Drop-in JSON Replacement

The simplest approach: convert at the boundaries.
import glyph
import json

# Your existing code uses JSON
user_data = {
    "id": "user_123",
    "name": "Alice Chen",
    "email": "[email protected]",
    "preferences": {
        "theme": "dark",
        "notifications": True,
    },
    "tags": ["premium", "beta-tester"],
}

# Convert to GLYPH (one line change)
glyph_text = glyph.from_json(user_data)
print("GLYPH output:")
print(glyph_text)
# {[email protected] id=user_123 name="Alice Chen" ...}

# Compare sizes
json_text = json.dumps(user_data)
print(f"\nJSON:  {len(json_text)} chars")
print(f"GLYPH: {len(glyph_text)} chars")
print(f"Reduction: {100 * (1 - len(glyph_text)/len(json_text)):.1f}%")
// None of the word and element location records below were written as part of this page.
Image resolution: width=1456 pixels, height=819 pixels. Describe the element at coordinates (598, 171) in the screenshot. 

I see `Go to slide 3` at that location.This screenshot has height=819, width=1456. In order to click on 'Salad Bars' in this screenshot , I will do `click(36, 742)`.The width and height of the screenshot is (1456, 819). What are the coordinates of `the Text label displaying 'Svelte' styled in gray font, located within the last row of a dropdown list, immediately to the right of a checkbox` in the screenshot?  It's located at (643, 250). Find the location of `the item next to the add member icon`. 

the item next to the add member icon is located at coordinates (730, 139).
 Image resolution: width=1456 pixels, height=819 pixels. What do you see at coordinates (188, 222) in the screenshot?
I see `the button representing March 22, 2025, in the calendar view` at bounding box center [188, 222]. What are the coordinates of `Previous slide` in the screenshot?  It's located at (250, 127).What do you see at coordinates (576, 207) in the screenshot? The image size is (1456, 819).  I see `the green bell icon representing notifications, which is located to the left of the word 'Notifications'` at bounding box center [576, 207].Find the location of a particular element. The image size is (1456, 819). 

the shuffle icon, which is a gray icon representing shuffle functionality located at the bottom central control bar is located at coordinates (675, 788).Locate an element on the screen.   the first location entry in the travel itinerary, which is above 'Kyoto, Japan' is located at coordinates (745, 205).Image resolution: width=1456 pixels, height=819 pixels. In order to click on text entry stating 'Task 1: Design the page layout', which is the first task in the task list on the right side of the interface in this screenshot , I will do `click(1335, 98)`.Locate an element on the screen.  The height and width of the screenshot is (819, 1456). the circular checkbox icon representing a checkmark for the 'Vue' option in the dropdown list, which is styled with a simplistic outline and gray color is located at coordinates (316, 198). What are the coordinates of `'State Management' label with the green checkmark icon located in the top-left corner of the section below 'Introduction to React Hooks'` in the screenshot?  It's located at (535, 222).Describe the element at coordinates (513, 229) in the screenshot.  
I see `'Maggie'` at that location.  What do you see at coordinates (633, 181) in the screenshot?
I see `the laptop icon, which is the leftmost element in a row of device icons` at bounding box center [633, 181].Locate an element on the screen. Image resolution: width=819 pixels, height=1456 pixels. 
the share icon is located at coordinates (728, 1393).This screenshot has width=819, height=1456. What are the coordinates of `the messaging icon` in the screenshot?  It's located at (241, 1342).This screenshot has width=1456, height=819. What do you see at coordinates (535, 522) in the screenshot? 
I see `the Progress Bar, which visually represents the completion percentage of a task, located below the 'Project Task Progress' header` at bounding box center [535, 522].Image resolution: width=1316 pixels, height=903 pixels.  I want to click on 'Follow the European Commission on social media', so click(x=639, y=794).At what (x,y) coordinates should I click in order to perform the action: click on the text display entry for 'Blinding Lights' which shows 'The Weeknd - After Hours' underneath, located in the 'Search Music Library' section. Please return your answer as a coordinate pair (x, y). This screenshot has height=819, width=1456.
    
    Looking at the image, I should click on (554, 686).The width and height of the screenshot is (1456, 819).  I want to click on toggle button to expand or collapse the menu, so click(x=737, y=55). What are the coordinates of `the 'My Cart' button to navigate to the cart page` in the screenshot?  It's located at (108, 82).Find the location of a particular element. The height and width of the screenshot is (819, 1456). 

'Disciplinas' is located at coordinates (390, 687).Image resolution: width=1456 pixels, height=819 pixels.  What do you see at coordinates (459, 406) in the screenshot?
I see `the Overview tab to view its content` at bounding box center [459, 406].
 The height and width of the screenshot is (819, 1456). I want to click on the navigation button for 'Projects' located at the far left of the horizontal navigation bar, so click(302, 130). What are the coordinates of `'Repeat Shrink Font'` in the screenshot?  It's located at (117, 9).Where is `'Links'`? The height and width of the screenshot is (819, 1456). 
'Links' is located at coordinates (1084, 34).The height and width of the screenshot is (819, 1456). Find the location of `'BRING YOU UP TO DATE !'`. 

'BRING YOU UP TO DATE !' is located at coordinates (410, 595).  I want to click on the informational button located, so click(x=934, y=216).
# Convert back (identical to original)
restored = glyph.to_json(glyph.parse(glyph_text))
assert restored == user_data

Bidirectional Conversion

GLYPH supports lossless round-trip conversion:
import glyph

# JSON → GLYPH → JSON (lossless)
original = {
    "name": "Bob",
    "age": 30,
    "active": True,
    "scores": [95, 87, 92],
    "metadata": None,
}

glyph_form = glyph.from_json(original)
restored = glyph.to_json(glyph.parse(glyph_form))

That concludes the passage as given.